Philip Larkin (1922-1985) English poet, novelist and librarian
His poetry often explored themes of mortality, loss, and the passage of time. Although a celebrated author, he kept his work as a librairan all his life. From 1955 until his death, he held the position as librarian at the University of Hull. He preferred a quiet, provincial life which also shaped his poetry. He often deals with themes of "time, death, and the unfulfilled promises of life". Although a controversial person due to some of his private views, he is highly regarded and considered one of the greatest British poets of the 20th century.

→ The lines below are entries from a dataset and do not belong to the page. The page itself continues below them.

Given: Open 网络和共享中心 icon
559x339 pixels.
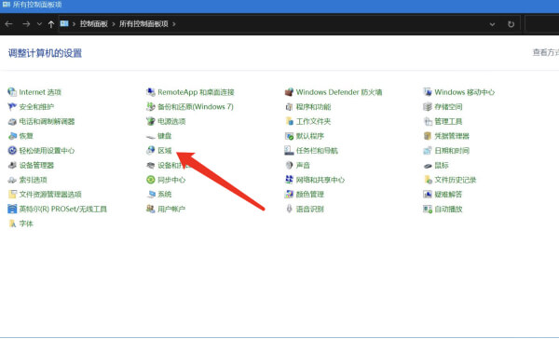Looking at the screenshot, I should pyautogui.click(x=289, y=180).
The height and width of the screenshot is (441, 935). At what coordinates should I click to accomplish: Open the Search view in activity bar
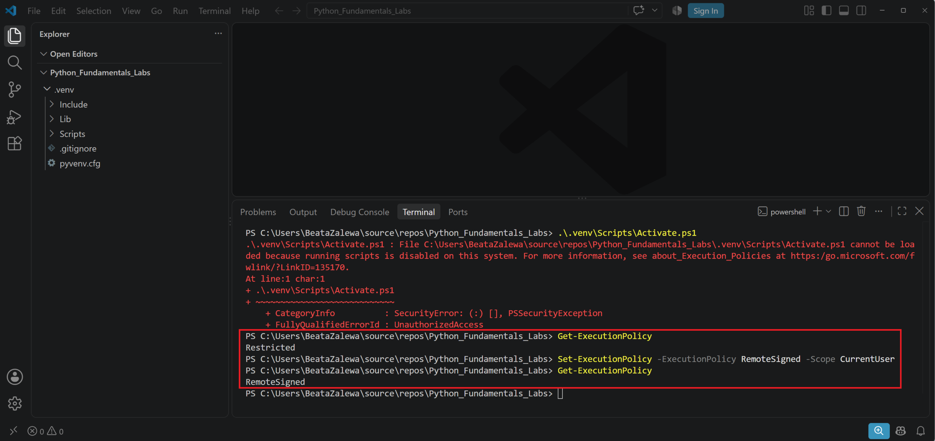pos(15,62)
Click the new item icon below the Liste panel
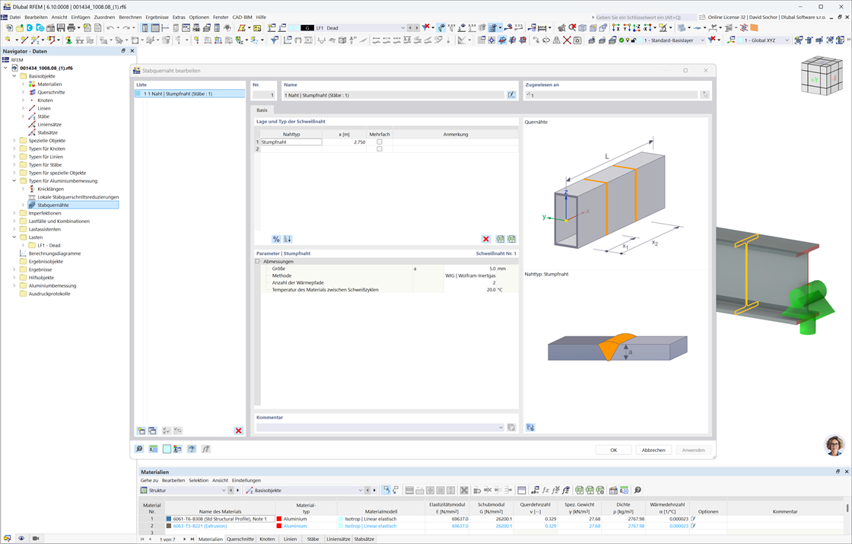 (x=141, y=431)
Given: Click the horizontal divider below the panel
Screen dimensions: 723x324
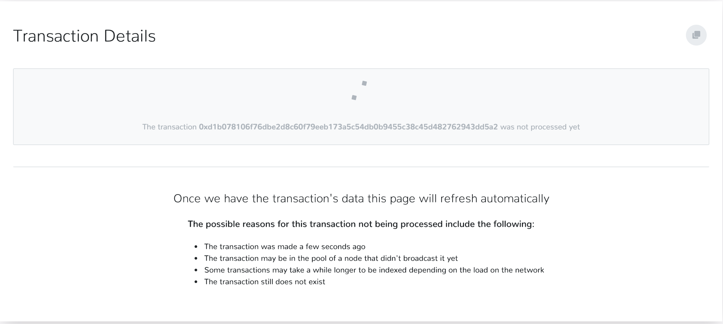Looking at the screenshot, I should coord(361,167).
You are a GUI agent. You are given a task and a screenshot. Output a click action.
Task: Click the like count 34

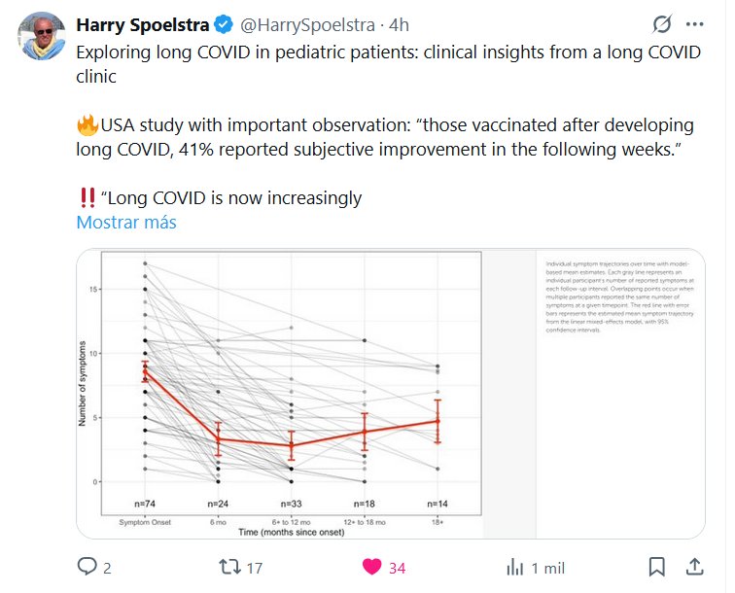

The Whitsun Weddings collection has a place on my poetry shelves. I choose to recite one of his most famous poems, as well as my favourite.
An Arundel Tomb
Side by side, their faces blurred,
The earl and countess lie in stone,
Their proper habits vaguely shown
As jointed armour, stiffened pleat,
And that faint hint of the absurd—
The little dogs under their feet.
Such plainness of the pre-baroque
Hardly involves the eye, until
It meets his left-hand gauntlet, still
Clasped empty in the other; and
One sees, with a sharp tender shock,
His hand withdrawn, holding her hand.
They would not think to lie so long.
Such faithfulness in effigy
Was just a detail friends would see:
A sculptor’s sweet commissioned grace
Thrown off in helping to prolong
The Latin names around the base.
They would not guess how early in
Their supine stationary voyage
The air would change to soundless damage,
Turn the old tenantry away;
How soon succeeding eyes begin
To look, not read. Rigidly they
Persisted, linked, through lengths and breadths
Of time. Snow fell, undated. Light
Each summer thronged the glass. A bright
Litter of birdcalls strewed the same
Bone-riddled ground. And up the paths
The endless altered people came,
Washing at their identity.
Now, helpless in the hollow of
An unarmorial age, a trough
Of smoke in slow suspended skeins
Above their scrap of history,
Only an attitude remains:
Time has transfigured them into
Untruth. The stone fidelity
They hardly meant has come to be
Their final blazon, and to prove
Our almost-instinct almost true:
What will survive of us is love.
If you want to visit the tomb it is situated in Chichester Cathedral. It is now widely, though not quite certainly, identified as that of Richard FitzAlan, 10th Earl of Arundel (d. 1376) and his second wife, Eleanor of Lancaster (d. 1372). In the Wikipedia article An Arundel Tomb there are a few interesting notes on what Larkin himself thought of the poem and the background to it.